Conclusions and Future Work
This study introduces the concept of code hallucinations and provides a comprehensive taxonomy and benchmark dataset, CodeMirage, for studying hallucinations in code generated by LLMs. The experiments demonstrate that while LLMs like GPT-4 show promise in detecting code hallucinations, there is still significant room for improvement. Future work can explore fine-tuning LLMs with specific hallucination detection instructions, using software engineering methods for defect detection, and developing strategies to mitigate code hallucinations. Solving these challenges is crucial for the safe adoption of LLMs in code generation.
Appendices
Prompts for Code Hallucination Generation
Detailed prompts for generating each type of code hallucination are provided, including examples and specific instructions for GPT-3.5.

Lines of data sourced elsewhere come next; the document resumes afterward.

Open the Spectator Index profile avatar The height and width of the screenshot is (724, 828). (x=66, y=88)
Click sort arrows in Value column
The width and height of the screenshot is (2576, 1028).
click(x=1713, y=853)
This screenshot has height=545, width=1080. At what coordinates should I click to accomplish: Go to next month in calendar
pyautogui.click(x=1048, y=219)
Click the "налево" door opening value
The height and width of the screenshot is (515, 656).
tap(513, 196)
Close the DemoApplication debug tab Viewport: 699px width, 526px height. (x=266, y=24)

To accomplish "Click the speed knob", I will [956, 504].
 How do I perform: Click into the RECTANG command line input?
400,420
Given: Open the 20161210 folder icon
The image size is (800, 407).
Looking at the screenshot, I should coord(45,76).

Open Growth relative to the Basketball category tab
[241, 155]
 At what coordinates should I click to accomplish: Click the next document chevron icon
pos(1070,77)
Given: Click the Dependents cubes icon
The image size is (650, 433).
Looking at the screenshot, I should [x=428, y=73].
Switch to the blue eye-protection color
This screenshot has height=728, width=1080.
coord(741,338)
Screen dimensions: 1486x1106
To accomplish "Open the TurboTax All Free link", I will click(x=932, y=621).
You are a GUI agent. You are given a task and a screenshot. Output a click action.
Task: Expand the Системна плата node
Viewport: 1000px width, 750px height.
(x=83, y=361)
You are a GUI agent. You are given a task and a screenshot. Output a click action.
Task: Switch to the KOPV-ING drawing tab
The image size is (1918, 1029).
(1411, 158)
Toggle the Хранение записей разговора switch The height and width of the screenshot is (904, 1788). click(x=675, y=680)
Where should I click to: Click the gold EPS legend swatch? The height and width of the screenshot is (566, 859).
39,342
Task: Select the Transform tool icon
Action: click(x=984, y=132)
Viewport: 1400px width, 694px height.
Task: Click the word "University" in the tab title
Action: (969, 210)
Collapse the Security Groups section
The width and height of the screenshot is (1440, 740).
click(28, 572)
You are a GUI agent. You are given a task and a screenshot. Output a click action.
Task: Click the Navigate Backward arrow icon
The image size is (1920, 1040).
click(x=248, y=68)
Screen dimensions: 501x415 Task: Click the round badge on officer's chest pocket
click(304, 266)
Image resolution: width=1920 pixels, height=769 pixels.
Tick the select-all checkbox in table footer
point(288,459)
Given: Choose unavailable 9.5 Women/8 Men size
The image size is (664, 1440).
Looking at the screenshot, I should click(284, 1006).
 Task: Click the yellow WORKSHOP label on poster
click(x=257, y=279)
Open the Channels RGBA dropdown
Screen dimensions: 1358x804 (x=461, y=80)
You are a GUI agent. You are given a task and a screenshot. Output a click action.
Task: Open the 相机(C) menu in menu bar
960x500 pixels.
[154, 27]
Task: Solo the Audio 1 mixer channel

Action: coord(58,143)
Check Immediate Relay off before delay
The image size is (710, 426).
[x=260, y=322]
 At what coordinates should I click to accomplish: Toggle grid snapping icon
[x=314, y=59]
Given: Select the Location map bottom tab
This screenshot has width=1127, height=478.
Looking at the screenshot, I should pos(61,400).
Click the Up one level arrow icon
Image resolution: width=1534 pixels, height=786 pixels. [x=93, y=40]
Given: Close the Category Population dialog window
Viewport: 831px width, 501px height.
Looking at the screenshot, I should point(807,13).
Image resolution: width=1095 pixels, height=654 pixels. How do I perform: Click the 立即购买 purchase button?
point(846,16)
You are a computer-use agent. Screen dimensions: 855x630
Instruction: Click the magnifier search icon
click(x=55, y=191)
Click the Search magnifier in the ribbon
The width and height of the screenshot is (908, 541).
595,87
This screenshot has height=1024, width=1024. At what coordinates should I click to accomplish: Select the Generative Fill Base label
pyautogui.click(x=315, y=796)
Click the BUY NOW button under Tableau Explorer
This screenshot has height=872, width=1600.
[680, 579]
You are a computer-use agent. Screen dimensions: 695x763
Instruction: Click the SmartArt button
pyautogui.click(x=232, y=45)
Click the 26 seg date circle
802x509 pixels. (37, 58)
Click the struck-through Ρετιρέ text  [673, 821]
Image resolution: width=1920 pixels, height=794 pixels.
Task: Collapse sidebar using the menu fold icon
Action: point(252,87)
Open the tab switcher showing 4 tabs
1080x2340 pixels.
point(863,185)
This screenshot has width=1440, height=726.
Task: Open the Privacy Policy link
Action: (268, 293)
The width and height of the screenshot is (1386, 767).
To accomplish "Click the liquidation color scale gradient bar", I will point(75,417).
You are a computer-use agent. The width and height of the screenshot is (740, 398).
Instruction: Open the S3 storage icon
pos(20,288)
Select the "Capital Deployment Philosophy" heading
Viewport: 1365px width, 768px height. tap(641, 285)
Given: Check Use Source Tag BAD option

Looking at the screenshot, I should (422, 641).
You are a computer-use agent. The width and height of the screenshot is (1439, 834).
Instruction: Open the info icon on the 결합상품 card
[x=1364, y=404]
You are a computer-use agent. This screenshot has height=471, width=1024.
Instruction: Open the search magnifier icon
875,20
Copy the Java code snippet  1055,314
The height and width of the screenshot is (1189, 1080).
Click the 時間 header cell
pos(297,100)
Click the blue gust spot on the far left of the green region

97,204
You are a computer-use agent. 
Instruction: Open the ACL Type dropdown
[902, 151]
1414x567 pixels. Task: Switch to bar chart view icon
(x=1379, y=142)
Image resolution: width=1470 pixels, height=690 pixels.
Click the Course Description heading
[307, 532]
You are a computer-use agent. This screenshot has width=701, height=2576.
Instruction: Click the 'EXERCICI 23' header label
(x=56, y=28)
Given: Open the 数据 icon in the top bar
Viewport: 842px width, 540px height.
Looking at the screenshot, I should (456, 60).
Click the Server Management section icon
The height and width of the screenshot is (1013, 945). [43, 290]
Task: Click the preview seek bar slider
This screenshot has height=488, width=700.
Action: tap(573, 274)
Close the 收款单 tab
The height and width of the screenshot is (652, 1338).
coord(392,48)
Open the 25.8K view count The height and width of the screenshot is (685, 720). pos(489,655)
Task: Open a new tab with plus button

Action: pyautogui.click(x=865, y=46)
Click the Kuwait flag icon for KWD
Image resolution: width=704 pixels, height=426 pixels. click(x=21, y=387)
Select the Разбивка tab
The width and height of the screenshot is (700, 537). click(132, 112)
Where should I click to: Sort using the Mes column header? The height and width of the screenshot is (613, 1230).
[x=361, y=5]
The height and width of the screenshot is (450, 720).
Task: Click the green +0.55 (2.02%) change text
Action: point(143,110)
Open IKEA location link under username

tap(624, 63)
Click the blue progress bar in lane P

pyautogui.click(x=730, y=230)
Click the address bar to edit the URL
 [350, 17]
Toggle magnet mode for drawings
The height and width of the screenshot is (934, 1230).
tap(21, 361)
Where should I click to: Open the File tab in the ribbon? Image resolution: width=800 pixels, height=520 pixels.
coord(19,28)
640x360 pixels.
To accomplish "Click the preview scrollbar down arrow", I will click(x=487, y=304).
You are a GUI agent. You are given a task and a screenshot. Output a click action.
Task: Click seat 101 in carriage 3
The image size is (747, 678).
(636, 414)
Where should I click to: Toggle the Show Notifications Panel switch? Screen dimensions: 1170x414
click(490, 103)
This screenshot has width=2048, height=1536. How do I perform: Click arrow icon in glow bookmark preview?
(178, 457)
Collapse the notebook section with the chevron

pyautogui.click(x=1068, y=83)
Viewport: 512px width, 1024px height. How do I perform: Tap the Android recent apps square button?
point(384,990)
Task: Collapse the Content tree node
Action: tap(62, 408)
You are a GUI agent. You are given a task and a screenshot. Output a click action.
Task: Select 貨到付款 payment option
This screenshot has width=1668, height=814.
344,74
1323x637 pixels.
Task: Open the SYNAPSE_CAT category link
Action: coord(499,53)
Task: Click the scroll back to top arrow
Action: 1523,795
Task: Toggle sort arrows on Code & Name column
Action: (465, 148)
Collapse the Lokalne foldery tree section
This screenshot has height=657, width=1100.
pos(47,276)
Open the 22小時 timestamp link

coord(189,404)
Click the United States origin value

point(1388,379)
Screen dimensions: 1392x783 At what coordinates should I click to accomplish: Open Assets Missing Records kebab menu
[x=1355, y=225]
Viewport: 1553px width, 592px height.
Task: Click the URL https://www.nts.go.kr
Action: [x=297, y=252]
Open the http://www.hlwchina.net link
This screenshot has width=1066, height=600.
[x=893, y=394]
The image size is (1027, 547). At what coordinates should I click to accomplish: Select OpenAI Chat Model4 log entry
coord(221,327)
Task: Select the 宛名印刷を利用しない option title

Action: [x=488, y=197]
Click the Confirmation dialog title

Prompt for Code Hallucination Detection
The one-shot prompt used for detecting code hallucinations includes definitions and examples of each hallucination type, along with the programming question and code snippet.
This blog post provides a detailed overview of the paper “CodeMirage: Hallucinations in Code Generated by Large Language Models,” highlighting the key contributions, methodology, and findings. The study opens new avenues for research in detecting and mitigating code hallucinations, which is essential for the reliable use of LLMs in code generation.